## WORK TO COMPLETE
Recast the records from the line containing "At what coordinates" through the line containing "click(938, 313)" as a Markdown table with the columns Row and Line, skipping blank lines and leaving out the pictures.

## RECORDS FOR PROCESSING
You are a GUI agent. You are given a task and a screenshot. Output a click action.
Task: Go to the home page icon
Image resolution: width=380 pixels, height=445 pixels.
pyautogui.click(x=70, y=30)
* * *
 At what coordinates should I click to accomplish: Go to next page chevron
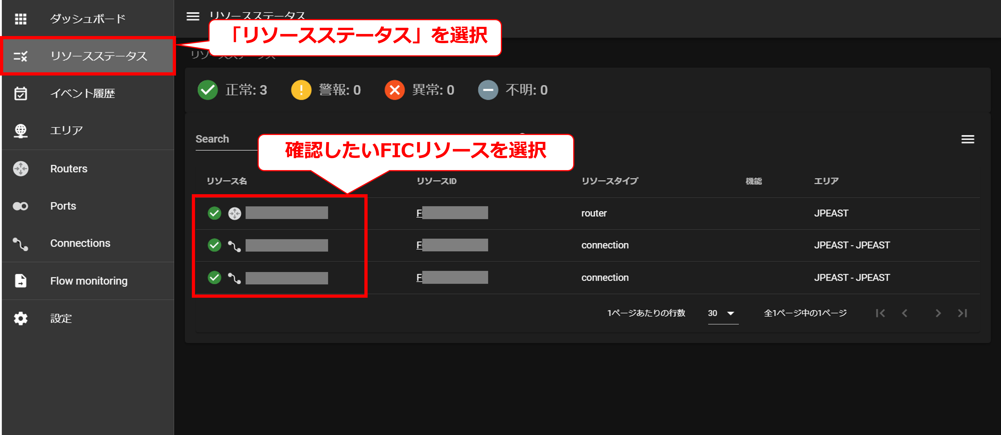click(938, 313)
...
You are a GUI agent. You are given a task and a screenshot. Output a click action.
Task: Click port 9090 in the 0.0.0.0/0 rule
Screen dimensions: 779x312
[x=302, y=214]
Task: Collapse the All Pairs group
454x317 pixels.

## EXPECTED OUTPUT
| Row | Line |
|---|---|
| 1 |  At what coordinates should I click to accomplish: Go to next page chevron |
| 2 | click(938, 313) |